**Assignment:**
Reply with exactly the lines from the one that contains "Given: Click the CONFIG button" through the last line of the records below, and with no other lines.

BEGIN

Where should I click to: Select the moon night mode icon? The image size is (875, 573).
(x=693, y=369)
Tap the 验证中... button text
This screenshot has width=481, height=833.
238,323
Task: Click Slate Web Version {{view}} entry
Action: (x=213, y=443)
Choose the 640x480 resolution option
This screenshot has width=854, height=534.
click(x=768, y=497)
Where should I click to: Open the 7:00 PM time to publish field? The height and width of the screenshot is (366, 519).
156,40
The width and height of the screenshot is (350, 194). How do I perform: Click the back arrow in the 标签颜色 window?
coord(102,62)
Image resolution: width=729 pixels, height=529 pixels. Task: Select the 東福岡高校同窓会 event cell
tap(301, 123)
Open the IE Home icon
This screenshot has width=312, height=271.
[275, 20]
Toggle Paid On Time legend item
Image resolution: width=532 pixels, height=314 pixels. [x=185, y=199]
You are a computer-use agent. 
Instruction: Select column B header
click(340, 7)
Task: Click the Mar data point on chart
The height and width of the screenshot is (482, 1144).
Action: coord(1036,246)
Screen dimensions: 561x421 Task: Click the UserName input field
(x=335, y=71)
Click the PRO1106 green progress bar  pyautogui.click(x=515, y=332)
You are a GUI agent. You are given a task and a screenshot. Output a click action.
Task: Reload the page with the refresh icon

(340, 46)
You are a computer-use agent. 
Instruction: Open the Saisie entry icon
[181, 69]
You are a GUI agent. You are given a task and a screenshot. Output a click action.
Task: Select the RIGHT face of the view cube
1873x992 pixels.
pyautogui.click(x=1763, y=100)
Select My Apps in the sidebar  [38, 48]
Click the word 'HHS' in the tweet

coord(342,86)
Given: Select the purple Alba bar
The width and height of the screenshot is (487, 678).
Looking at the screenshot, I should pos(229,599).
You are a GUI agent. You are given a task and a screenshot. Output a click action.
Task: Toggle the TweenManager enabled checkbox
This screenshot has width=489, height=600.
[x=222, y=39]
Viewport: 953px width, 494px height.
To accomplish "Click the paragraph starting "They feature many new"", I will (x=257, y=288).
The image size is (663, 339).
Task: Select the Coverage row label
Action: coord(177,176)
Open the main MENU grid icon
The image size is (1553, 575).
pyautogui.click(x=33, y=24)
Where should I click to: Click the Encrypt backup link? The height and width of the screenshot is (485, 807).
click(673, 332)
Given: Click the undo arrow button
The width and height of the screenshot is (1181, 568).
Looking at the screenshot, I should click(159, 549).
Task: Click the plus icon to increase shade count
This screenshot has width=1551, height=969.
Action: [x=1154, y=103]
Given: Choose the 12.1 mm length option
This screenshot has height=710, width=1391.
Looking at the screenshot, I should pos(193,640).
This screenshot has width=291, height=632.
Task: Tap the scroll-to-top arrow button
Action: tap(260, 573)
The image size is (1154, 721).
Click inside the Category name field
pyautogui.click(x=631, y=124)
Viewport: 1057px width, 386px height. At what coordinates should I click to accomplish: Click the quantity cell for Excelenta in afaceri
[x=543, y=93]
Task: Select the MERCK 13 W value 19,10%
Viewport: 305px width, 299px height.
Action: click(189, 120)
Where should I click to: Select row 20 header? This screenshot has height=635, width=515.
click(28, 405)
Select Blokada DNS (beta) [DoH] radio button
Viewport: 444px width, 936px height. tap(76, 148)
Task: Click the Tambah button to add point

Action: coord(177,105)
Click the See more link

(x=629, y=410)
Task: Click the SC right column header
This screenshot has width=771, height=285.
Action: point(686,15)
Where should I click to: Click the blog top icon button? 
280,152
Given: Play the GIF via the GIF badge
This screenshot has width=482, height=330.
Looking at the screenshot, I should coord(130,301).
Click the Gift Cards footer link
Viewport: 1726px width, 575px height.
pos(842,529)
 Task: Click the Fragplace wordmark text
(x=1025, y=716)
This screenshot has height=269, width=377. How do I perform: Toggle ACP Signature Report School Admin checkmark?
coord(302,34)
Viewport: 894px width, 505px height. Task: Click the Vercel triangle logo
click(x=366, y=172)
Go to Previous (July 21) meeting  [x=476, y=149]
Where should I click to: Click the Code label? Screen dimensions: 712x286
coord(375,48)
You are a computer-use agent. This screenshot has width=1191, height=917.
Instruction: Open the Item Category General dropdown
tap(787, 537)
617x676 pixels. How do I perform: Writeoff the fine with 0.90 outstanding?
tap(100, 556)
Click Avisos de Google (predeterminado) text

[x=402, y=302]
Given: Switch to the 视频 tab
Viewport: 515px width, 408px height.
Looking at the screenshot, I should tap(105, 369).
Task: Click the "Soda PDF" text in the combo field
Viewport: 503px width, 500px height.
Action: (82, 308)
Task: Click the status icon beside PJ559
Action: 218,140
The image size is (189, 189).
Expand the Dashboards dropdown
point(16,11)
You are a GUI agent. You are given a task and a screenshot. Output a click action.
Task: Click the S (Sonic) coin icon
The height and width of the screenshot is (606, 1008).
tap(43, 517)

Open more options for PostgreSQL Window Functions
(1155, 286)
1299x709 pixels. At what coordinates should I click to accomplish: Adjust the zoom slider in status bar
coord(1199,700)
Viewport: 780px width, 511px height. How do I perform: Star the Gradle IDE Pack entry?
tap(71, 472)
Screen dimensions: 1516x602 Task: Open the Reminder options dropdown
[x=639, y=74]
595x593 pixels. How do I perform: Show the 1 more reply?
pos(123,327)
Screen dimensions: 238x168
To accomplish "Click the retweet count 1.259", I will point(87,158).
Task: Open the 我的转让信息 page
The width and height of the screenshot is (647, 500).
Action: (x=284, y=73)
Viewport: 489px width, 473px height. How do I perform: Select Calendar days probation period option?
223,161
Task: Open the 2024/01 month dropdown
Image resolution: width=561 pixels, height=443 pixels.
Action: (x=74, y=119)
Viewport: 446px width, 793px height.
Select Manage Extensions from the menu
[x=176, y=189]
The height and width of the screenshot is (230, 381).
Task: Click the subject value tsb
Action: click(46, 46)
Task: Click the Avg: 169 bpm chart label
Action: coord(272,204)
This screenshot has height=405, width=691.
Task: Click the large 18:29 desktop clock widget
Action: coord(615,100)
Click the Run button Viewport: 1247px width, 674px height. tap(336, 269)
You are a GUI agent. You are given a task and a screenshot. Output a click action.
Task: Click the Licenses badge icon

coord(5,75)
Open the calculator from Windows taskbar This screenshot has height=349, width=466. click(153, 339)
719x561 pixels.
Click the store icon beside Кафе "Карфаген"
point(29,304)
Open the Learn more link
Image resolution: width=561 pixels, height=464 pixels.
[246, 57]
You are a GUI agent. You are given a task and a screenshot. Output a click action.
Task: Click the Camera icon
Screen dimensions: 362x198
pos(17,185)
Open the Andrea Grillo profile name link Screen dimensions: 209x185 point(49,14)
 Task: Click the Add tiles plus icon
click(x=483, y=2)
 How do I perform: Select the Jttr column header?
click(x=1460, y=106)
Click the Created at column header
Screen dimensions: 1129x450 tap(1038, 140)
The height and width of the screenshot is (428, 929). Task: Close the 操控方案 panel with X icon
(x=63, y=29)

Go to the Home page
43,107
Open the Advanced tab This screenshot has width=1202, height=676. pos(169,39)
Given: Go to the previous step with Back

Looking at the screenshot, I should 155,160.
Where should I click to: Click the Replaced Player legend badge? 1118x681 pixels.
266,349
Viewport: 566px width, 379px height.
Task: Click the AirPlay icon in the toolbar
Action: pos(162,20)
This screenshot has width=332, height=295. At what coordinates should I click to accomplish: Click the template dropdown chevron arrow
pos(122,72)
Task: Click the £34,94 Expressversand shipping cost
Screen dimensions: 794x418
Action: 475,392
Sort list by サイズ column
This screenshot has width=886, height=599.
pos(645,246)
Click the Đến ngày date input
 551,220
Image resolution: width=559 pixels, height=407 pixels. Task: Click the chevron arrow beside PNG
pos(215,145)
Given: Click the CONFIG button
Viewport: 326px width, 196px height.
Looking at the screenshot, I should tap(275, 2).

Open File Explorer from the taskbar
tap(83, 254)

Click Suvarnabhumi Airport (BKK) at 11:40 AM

END

**Solution for this exercise:**
Given: Click the CONFIG button
Viewport: 326px width, 196px height.
Looking at the screenshot, I should tap(275, 2).

Open File Explorer from the taskbar
tap(83, 254)

Click Suvarnabhumi Airport (BKK) at 11:40 AM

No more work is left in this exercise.